Die damaligen Burgherren tranken übrigens das Heilwasser aus Bad Pyrmont und so gab es für die Gäste als nächstes Bad Pyrmonter Wasser zum Probieren. »Der Adel aß außerdem gern Austern aus dem Atlantik, die vom Mindener Fischmarkt hergebracht wurden. Denn je üppiger und ausgefallener ihre Tafel war, desto höher war auch ihr Ansehen«, berichtet Voss. Weiter ging es dann in einem Raum, in dem die Besucher sich beim Jagen versuchen durften. Der Adel hatte noch bis in das 19. Jahrhundert das Jagdrecht und sicherte sich so Rehe, Wildschweine und andere Tiere.

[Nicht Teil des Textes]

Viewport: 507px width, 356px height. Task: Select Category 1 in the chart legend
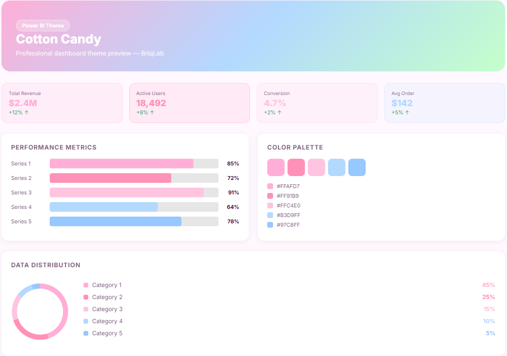(x=107, y=285)
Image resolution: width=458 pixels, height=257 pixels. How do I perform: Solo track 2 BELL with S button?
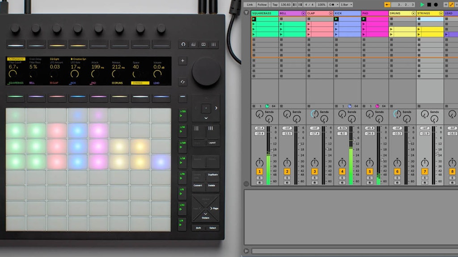pos(287,178)
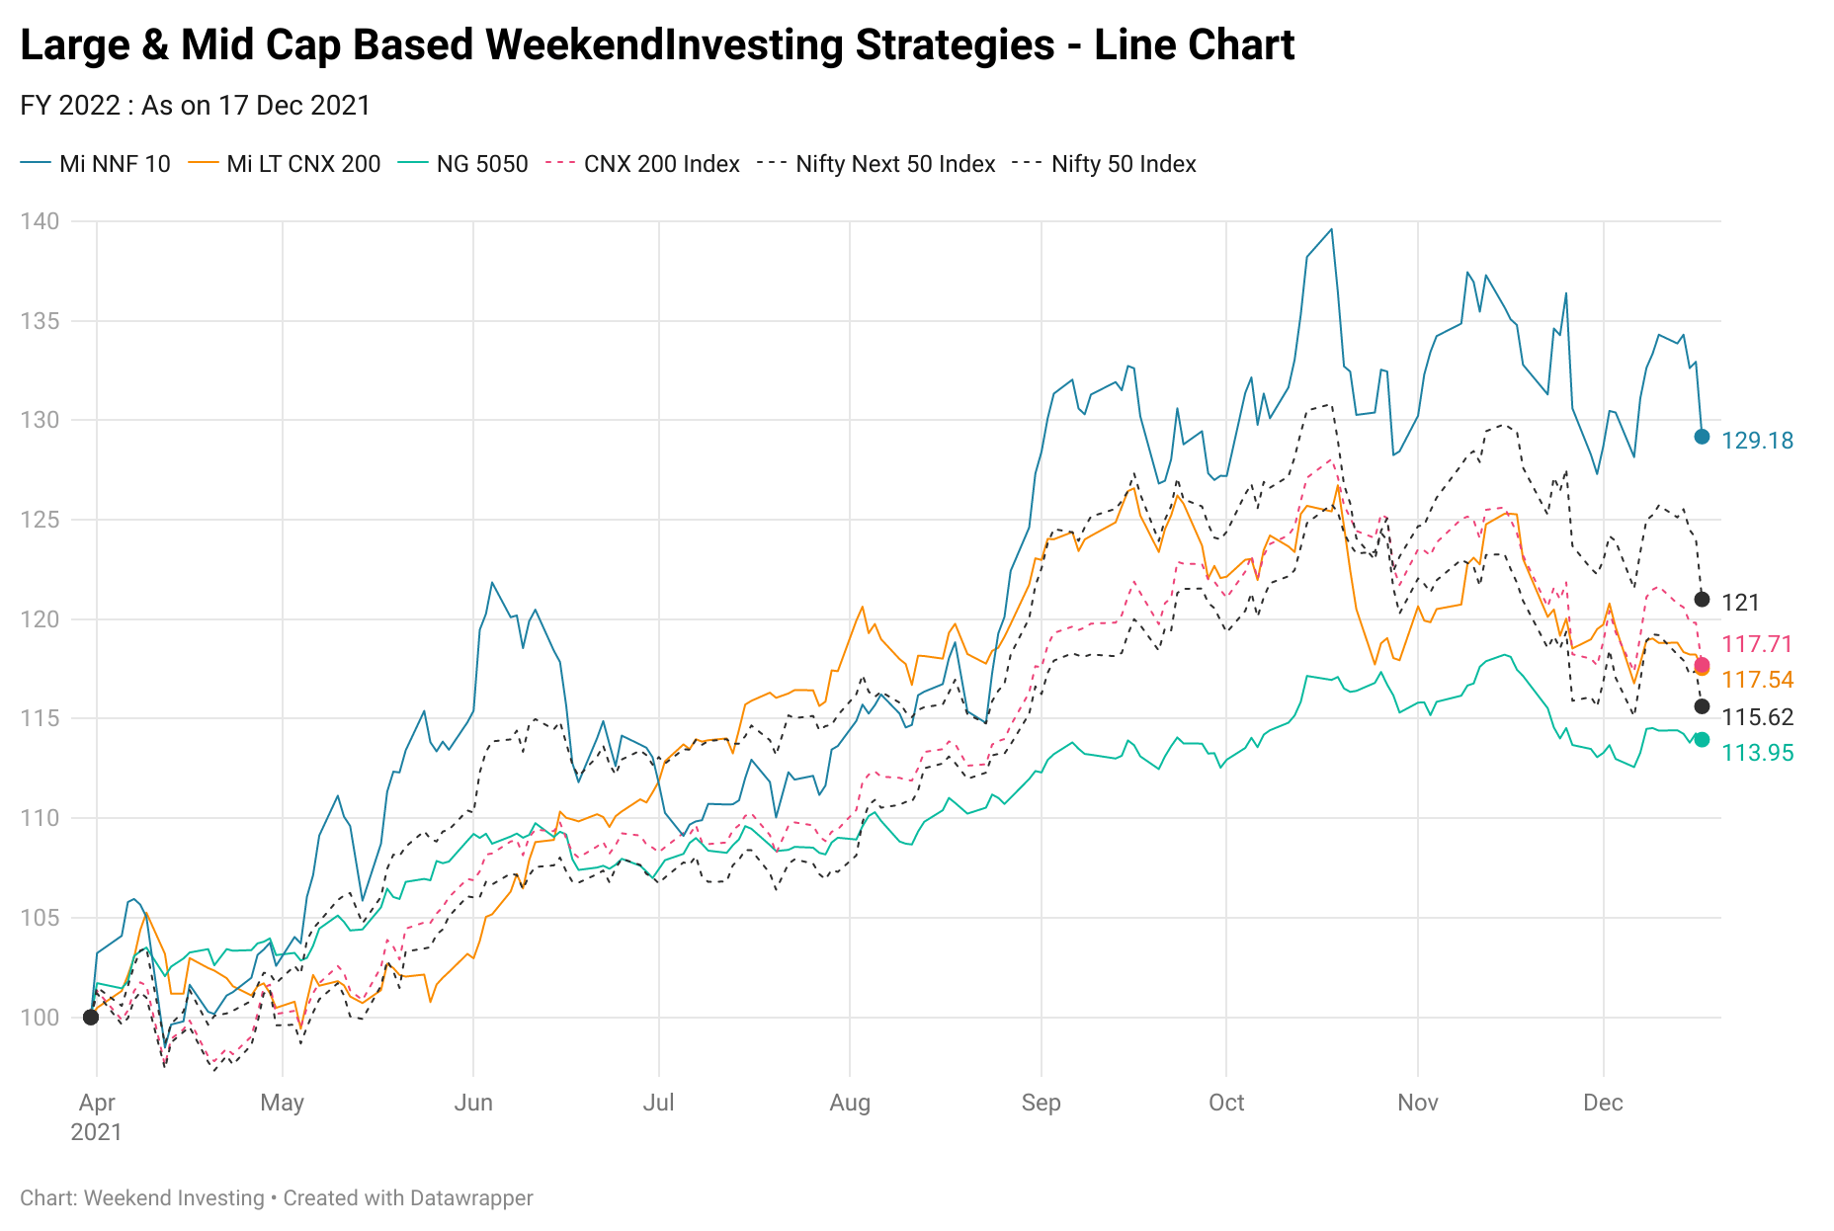Click the blue endpoint dot at 129.18
Screen dimensions: 1834x1231
point(1702,437)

Der Hausherr saß immer an der Mitte des Tisches

Als kleine Zwischenmahlzeit gab es damals getrocknete Früchte und so bot Sonja Voss ihren Besuchern Apfelchips an. Im Raum des Spiels waren Spielregeln und Tischsitten Thema. Voss erklärte: »Der Hausherr saß immer in der Mitte des Tisches und nicht wie heute vor dem Ende. Bis zum 17. Jahrhundert wurde das Besteck selbst von den Hausgästen mitgebracht und es wurde meist von Löffeln gegessen, da Gabeln dem Dreizack des Teufels ähnelten und daher verpönt waren. Außerdem gehörten Furzen und Rülpsen zum guten Ton, um zu zeigen, dass das Essen geschmeckt hat.«

Der Themenrundgang mit kleinen Leckerbissen kam sehr gut beim Publikum an und so soll es in den nächsten Monaten weitere Themenabende geben – immer wieder zu neuen Themen wie beispielsweise der Sage der Werburg.